〇 六月に刊行した岩波科学ライブラリー『大規模言語モデルは新たな知能か──ChatGPTが変えた世界』の勢いが止まりません。発売早々から刷を重ね、大きな反響をいただいています。著者の岡野原大輔さんは、日本のユニコーン企業(起業から一〇年以内で評価額一〇億ドル以上、未上場の企業)の中で先頭をゆくPreferred Networksのトップとして、AI開発やディープラーニング研究を牽引されてきた方です。

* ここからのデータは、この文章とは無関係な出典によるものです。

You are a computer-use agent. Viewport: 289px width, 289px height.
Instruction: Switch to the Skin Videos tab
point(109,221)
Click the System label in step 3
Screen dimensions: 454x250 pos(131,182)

〇 本書は、AIを深く知る著者による書き下ろしで、世界中を騒がせているChatGPTなど「大規模言語モデル」とは何かを知りたい人必読の一般書といえるでしょう。数式が出てこないのがありがたく、どこを切っても文系の血しか出ない小欄筆者のような読者にも読み通せるのがうれしいところです。

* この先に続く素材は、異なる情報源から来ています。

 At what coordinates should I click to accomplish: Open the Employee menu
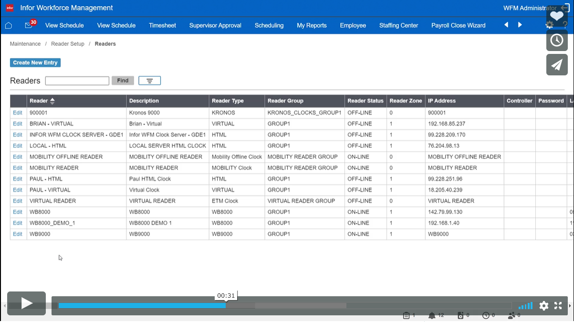[353, 25]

〇 著者によれば、スマートフォンがたくさんの電化製品を一つに統合してしまったように、「大規模言語モデルを使った対話サービスを通じて多くのサービス(翻訳、編集、検索、予約、メール、カレンダー、ショッピングなど)をユーザーが利用するようになる可能性もでてきている」といいます(序章「チャットGPTがもたらした衝撃」より)。大規模言語モデルの開発と進化が、仕事や生活をどう変えていくか。その様々な恩恵の可能性と、リスク・危険性が明快に述べられます。言語モデルの研究と開発の歴史、さらに原理やしくみも、図とともに丁寧に解説。各章のコラムも充実しています。

〇 そして本書全体を貫く重要なメッセージが、「大規模言語モデルは、人間の理解に重要な役割を果たすと考えられる」ということです。「人が言語をどのように理解し、考えるのかを理解できるかもしれない。私たち自身がどのように世界を認識し、考え、他者と交流しているのかについて、より深く理解できるようになれば、人の世界の認識の仕方や、考え方、私たち同士の関係も、大きく変わっていくことができる」(終章「人は人以外の知能とどのように付き合うのか」より)

〇 ところで、岩波科学ライブラリーが創刊して、今年でちょうど三〇年になります。「一線の研究者が、最先端の話題を読み物として臨場感あふれる筆致で自在に料理。面白くて、読んだ後に世界観が少し変わるような読書体験を提供してきました」とは自然科学書編集長の弁。岡野原さんの本がまさにそうです。本叢書は、第六七回(二〇一三年度)毎日出版文化賞(自然科学部門)をシリーズ全体として受けるなど、高い評価をいただき、多くの読者の皆様に支えられてきました。これからもどうぞご期待ください。

〇 ご報告です。國分功一郎さんの岩波新書『スピノザ──読む人の肖像』が第一一回河合隼雄学芸賞を、また『目で見ることばで話をさせて(アン・クレア・レゾット作、横山和江訳)が、第七回日本子どもの本研究会作品賞を受賞しました。

〇 谷川俊太郎さんとブレイディみかこさんの往復連載「言葉のほとり」は、本号が最終回。『その世とこの世』とタイトルを変えて、今秋、書籍刊行予定です。